MarketsLiveMint MoneyJun 21, 2026· 1 min read
Capital Gains Tax Exemption for Under-Construction Property: Key Considerations

Section 54 of India's Income Tax Act permits capital gains tax exemption for reinvestment into under-construction residential properties, subject to strict timelines. This provision offers a tax-saving mechanism for individuals and supports demand within the real estate sector.
Indian taxpayers realizing capital gains from the sale of a long-term capital asset, such as a residential property, may seek to mitigate their tax liability by reinvesting these gains. Section 54 of the Income Tax Act allows for an exemption if the capital gains are utilized to purchase or construct a new residential property. A critical aspect of this provision is its applicability to under-construction properties.
Under current regulations, investing capital gains into an under-construction residential property is permissible for claiming the Section 54 exemption. This offers a viable avenue for taxpayers to defer or eliminate capital gains tax, provided they adhere to specific timelines set forth by the tax authorities. The exemption is primarily aimed at encouraging housing investment and facilitating asset reallocation for individuals.
To qualify for the exemption, the new property must be purchased one year before or two years after the date of sale of the original asset. In the case of construction, the completion period extends to three years after the date of sale. Furthermore, if the capital gains are not immediately reinvested, they must be deposited into a Capital Gains Account Scheme (CGAS) with a nationalized bank before the due date for filing the income tax return. Failure to deposit the funds into CGAS within the stipulated timeframe will result in the gains becoming taxable in the year of the original asset's sale.

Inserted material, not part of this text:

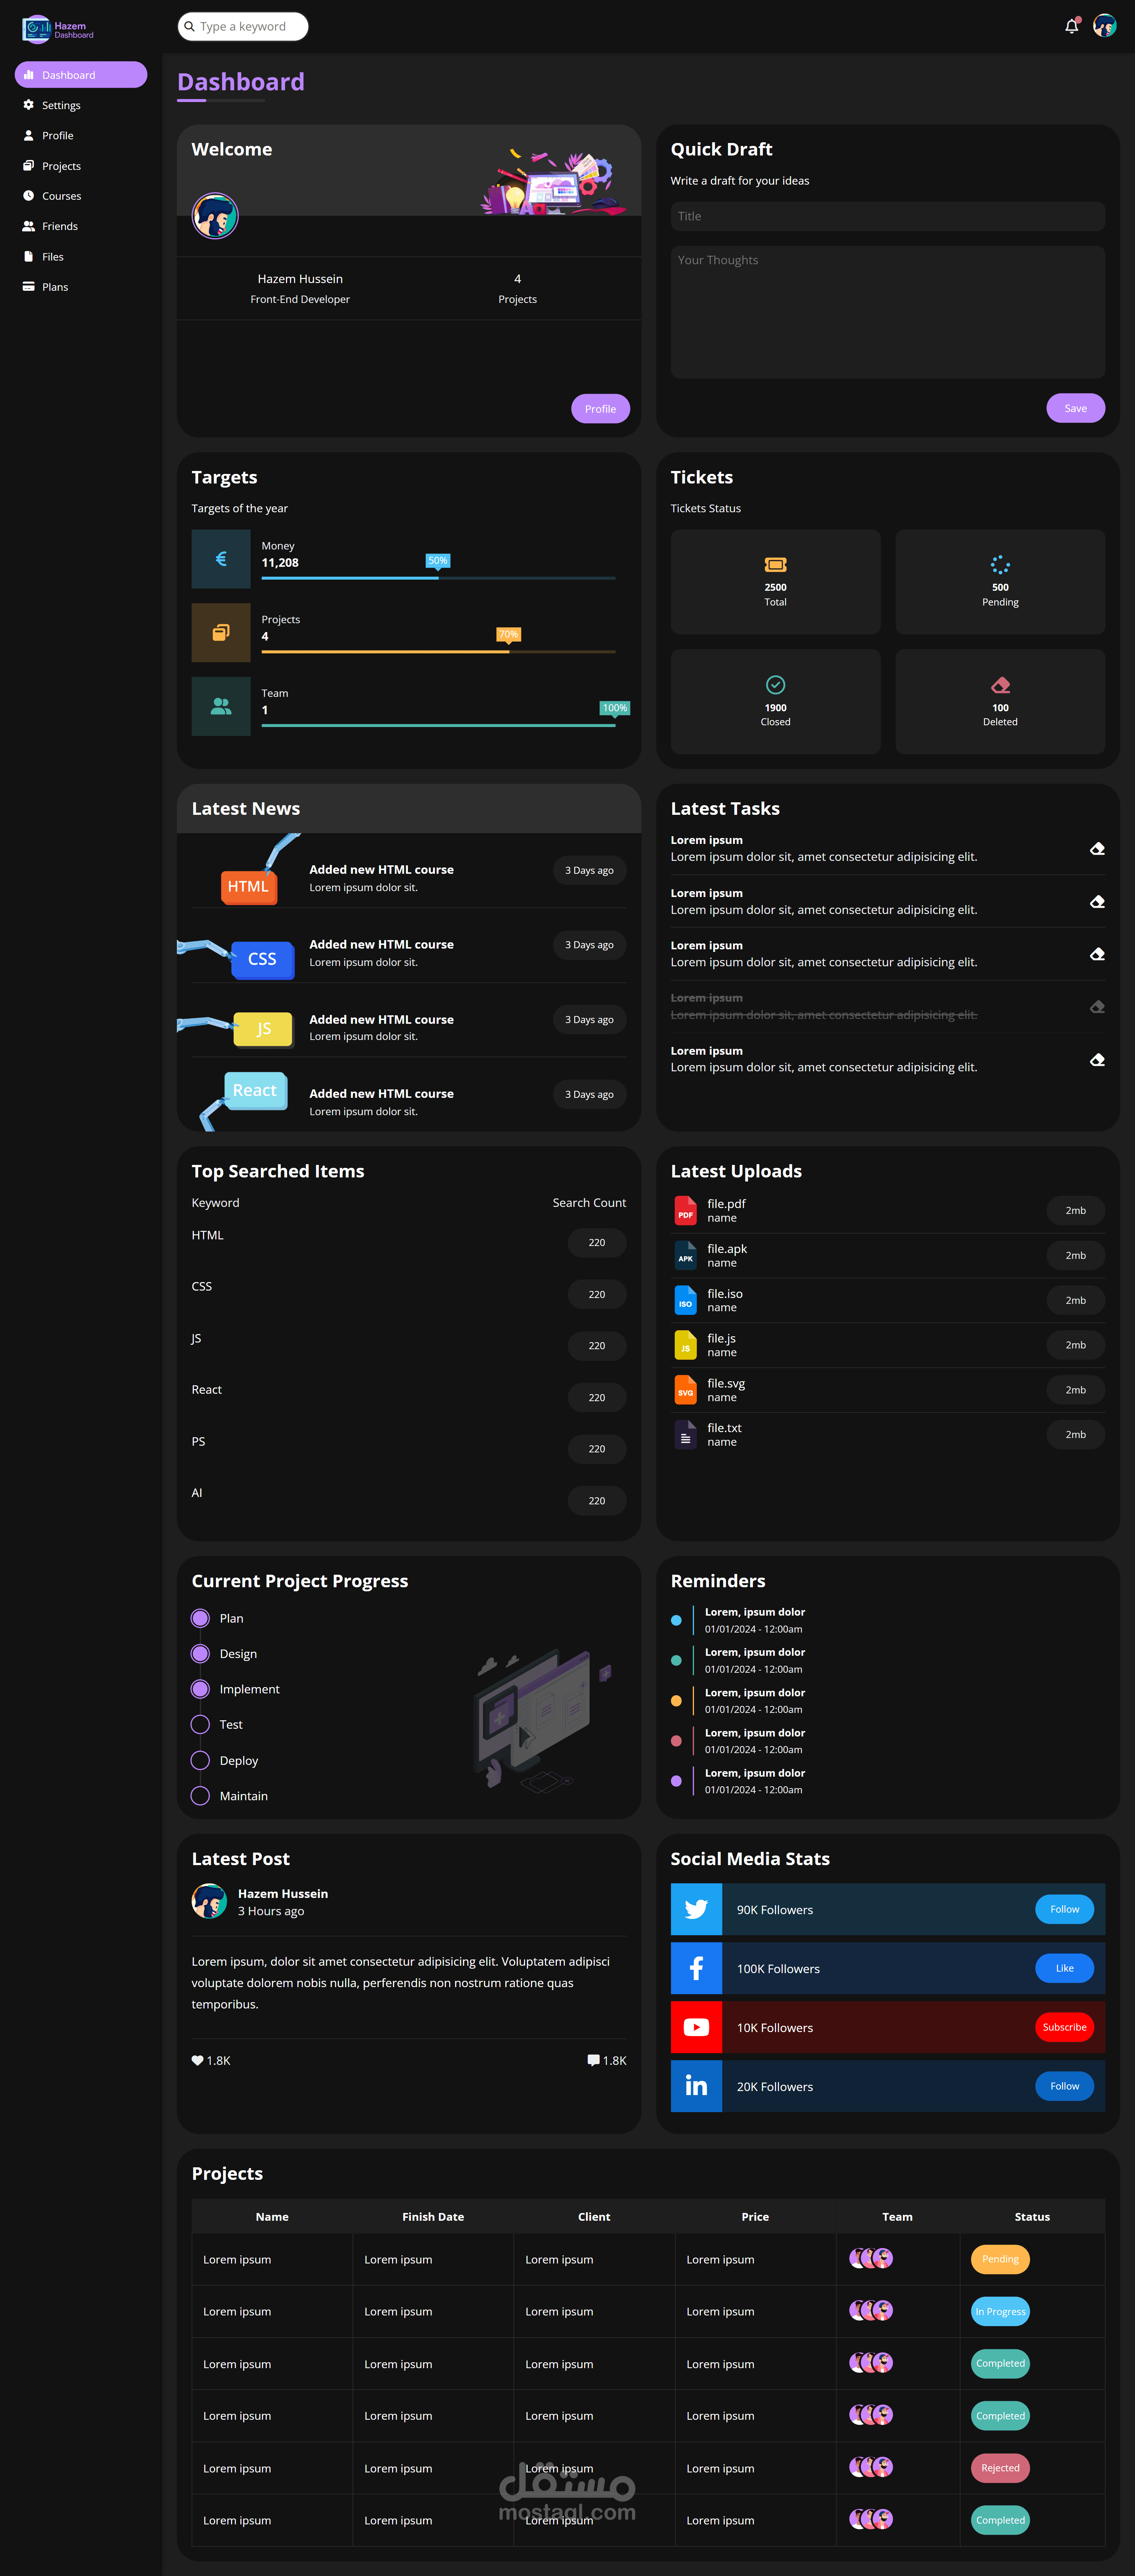Click the LinkedIn icon tile
The width and height of the screenshot is (1135, 2576).
tap(696, 2086)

The economic implication of this provision is multi-faceted. It supports the real estate sector by incentivizing demand for new housing units, including those under development. For individual investors, it provides a crucial tax planning tool, allowing for efficient capital redeployment without immediate tax erosion. However, the strict timelines necessitate careful financial planning and project monitoring, as construction delays could jeopardize the tax benefit.
Analyst's Take
While seemingly straightforward, the stringency of the Section 54 timelines for under-construction properties introduces significant market risk for taxpayers, particularly concerning project delivery. Developers' financial health and regulatory approvals, often overlooked, become critical due to the potential for tax liability if construction exceeds the three-year window, effectively shifting some of the construction risk to the investor's tax burden.